Exercise prompt => Could you copy word for word only the lines between the one containing "Viewport: 272px width, 206px height." and the end of the listing below, both included, and leave out the pictures?

Records shown =>
***
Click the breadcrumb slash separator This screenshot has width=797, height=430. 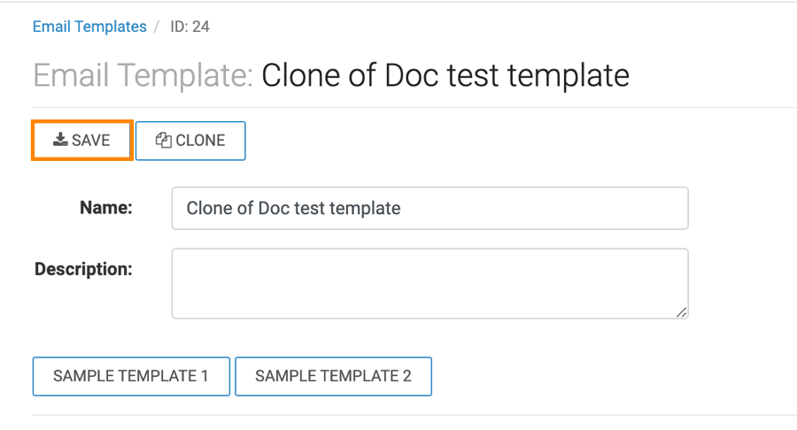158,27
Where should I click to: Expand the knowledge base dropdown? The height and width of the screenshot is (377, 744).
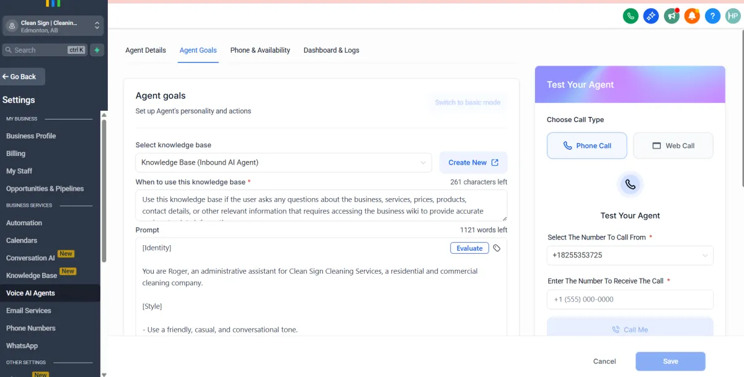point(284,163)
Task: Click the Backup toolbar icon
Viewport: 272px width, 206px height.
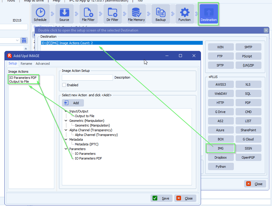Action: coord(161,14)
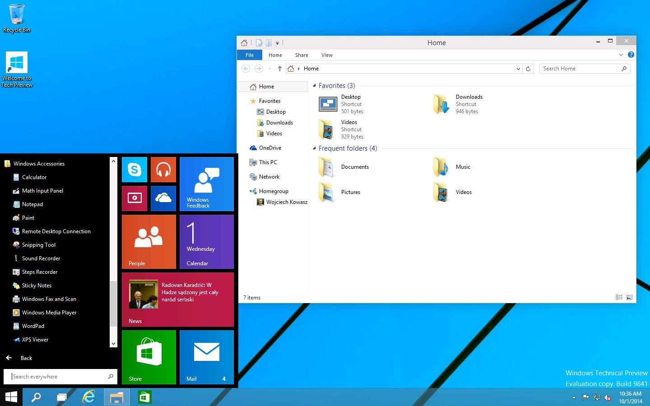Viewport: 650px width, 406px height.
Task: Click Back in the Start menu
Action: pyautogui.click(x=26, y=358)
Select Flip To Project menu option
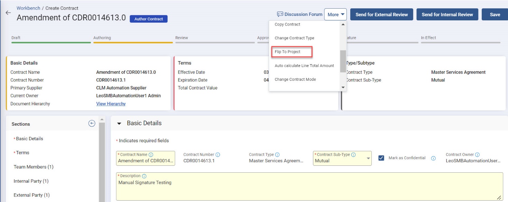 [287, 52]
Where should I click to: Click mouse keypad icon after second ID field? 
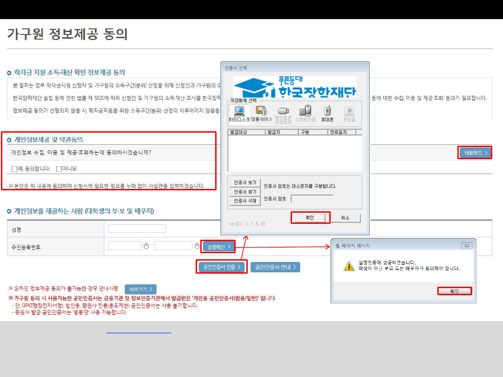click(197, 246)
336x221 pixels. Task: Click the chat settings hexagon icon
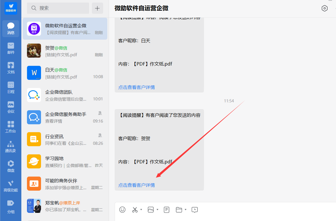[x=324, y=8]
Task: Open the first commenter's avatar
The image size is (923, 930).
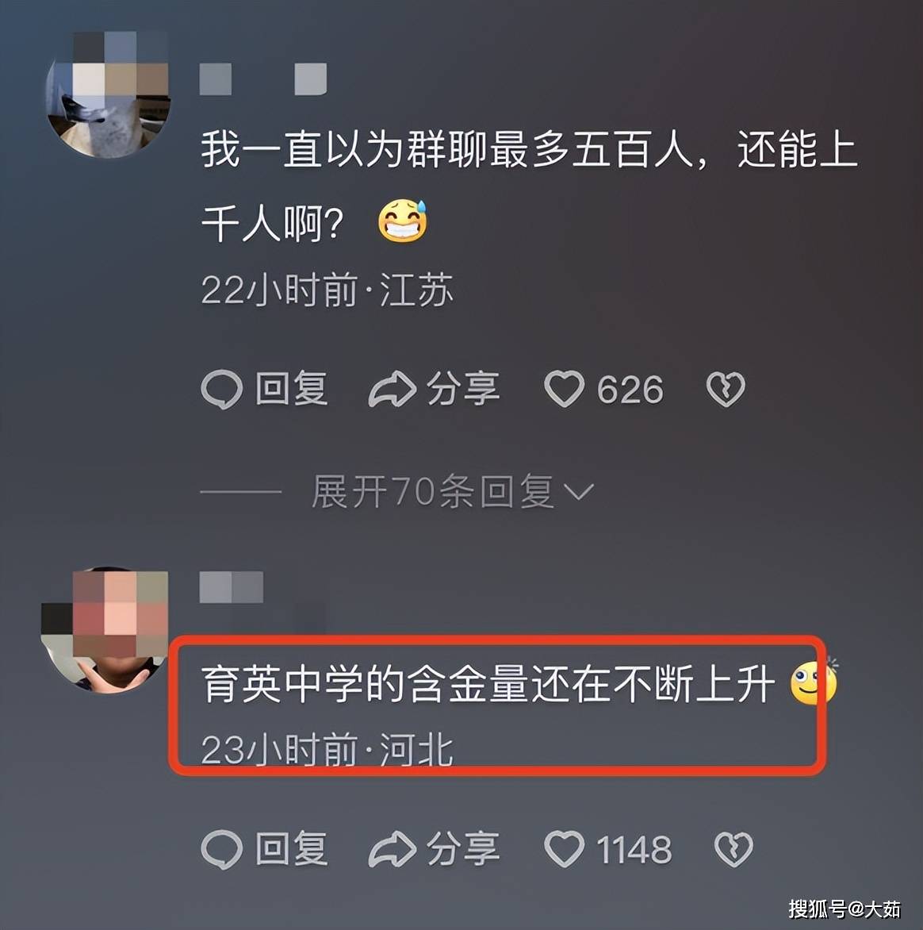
***
Output for this exercise =>
Viewport: 272px width, 206px height.
Action: coord(161,14)
Viewport: 650px width, 406px height.
Task: Click Back in the Start menu
Action: pyautogui.click(x=26, y=358)
Select Flip To Project menu option
 [287, 52]
Where should I click to: Click mouse keypad icon after second ID field? 
click(197, 246)
336x221 pixels. Task: Click the chat settings hexagon icon
[x=324, y=8]
Task: Open the first commenter's avatar
The image size is (923, 930).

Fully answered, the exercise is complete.